大広間に雑魚寝していた年頃さまざまな少年たちは、眠そうにうなり声をあげて身じろぎしたり、抗議の声を上げて寝返りを打ったり、布団にくるまって耳を塞いだりしている。
好意的でない反応にもめげず、天凪は快活な笑顔で地響きがしそうな声を出す。
「みんな起きろーっ!メシ!朝飯の時間だぞ!」
各々の布団を一つずつ回ってひっぺがして叩き起こし、寝ぼけ眼をこすっている者を急き立てて廊下に押し出し、自分も一緒に汲んでおいた井戸の水で顔を洗う。
「うるせー。うぜー」
と、鬱陶しそうに不平を述べたのは、風牙という同い年の少年だった。
「しょうがねえじゃん。全員揃わないとメシ食えねえんだもん」
けろっとした様子で天凪は言い返し、既にくうくう鳴っているお腹を押さえつつ食堂へと走り出す。

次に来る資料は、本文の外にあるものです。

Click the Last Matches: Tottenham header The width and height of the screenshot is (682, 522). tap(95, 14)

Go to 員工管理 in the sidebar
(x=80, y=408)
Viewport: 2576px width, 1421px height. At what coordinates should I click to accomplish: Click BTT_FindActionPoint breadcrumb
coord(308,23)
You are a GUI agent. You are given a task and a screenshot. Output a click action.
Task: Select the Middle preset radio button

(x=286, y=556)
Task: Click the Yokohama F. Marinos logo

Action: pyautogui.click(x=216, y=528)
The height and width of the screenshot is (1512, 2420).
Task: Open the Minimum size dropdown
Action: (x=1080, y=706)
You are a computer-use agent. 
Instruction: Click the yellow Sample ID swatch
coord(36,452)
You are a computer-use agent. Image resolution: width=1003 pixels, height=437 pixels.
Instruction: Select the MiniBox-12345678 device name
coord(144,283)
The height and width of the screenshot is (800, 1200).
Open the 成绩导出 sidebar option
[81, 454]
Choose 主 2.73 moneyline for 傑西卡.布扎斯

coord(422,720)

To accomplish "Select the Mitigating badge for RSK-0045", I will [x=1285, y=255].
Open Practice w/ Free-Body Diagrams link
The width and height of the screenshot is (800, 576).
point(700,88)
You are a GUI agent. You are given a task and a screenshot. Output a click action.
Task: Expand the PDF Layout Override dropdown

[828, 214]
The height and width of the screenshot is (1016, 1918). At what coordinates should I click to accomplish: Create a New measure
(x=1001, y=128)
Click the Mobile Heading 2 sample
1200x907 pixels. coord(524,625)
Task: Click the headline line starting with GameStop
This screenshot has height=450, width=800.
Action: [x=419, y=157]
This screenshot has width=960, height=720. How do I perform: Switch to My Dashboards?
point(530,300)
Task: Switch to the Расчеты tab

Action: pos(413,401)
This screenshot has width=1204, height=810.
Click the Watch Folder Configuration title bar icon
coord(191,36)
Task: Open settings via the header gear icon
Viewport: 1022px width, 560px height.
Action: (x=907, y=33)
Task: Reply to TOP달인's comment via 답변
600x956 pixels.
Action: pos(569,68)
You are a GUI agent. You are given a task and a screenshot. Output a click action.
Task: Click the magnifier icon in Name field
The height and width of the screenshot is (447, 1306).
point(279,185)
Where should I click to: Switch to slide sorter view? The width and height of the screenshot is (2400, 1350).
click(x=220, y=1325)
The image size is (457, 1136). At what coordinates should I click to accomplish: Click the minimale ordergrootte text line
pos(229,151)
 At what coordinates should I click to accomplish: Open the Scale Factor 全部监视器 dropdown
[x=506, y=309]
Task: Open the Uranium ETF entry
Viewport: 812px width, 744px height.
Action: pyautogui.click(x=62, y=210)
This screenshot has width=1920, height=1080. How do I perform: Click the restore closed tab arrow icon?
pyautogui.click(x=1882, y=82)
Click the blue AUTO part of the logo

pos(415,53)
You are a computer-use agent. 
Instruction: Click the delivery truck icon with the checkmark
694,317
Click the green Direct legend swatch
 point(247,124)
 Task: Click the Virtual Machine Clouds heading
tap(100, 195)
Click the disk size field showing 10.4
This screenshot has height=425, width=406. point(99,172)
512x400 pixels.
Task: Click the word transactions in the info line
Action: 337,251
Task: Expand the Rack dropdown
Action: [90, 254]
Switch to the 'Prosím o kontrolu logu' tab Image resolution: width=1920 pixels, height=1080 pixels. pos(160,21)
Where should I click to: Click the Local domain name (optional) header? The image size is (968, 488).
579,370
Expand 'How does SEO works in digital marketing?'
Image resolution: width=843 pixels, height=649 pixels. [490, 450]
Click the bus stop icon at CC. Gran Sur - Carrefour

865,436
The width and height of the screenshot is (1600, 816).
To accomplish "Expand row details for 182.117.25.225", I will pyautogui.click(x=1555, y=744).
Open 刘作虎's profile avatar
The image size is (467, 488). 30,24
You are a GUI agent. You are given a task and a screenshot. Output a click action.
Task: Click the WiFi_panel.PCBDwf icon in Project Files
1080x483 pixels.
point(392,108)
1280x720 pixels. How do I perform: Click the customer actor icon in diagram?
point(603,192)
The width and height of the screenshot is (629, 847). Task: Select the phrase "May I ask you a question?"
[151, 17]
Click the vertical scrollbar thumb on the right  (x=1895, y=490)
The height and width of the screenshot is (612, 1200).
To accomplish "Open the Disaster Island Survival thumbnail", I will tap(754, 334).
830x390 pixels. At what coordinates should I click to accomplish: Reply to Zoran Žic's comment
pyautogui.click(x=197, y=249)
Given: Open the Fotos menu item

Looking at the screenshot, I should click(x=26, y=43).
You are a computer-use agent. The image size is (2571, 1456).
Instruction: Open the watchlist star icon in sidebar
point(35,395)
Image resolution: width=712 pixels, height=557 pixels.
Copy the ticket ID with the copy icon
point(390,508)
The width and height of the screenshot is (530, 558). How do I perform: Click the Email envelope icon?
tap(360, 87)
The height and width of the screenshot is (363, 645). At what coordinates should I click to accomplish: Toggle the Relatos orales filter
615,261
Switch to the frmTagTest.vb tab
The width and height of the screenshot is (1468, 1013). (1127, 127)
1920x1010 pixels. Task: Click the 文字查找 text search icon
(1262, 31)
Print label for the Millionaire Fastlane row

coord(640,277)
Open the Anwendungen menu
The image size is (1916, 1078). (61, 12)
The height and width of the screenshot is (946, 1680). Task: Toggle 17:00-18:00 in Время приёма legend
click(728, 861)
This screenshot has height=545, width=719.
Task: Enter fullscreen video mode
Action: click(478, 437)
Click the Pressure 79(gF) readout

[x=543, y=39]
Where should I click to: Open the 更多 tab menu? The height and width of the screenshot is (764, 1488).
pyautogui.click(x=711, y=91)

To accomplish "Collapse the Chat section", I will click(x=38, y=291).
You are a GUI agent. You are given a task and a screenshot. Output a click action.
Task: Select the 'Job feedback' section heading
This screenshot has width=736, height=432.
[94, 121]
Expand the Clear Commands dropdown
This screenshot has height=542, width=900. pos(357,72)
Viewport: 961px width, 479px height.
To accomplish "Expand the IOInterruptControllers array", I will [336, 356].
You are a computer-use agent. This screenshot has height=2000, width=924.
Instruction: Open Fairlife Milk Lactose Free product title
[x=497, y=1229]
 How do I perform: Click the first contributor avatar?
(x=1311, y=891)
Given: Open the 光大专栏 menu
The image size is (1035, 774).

もちろん、一番乗りで大盛りの器にありつくためである。
食膳に並んだ一見平等な配分の器から、一瞬で最も多く盛られた料理を見極める技は、天凪が十三年間で磨きに磨いた才能の一つであった。
「起こすのはいいけどさ、せめてそのテンションどうにかなんねえの?朝から無駄に疲れるんですけど」
ぴょんぴょんと毛の跳ね散らかった頭をかきながら、風牙がかったるそうな顔つきで言う。
他の者も同感らしく、天凪よりも年かさの少年など、目の下にくっきりと青黒い隈が浮かんでいる。
「ごめんごめん。明日からは、もちっと手加減するからさ」
と言って、ばしんと背中を叩かれ、風牙は思わず息を詰まらせる。
――この、馬鹿力め。
内心で罵るが、男の沽券に関わることなので骨まで響いた衝撃はおくびにも出さない。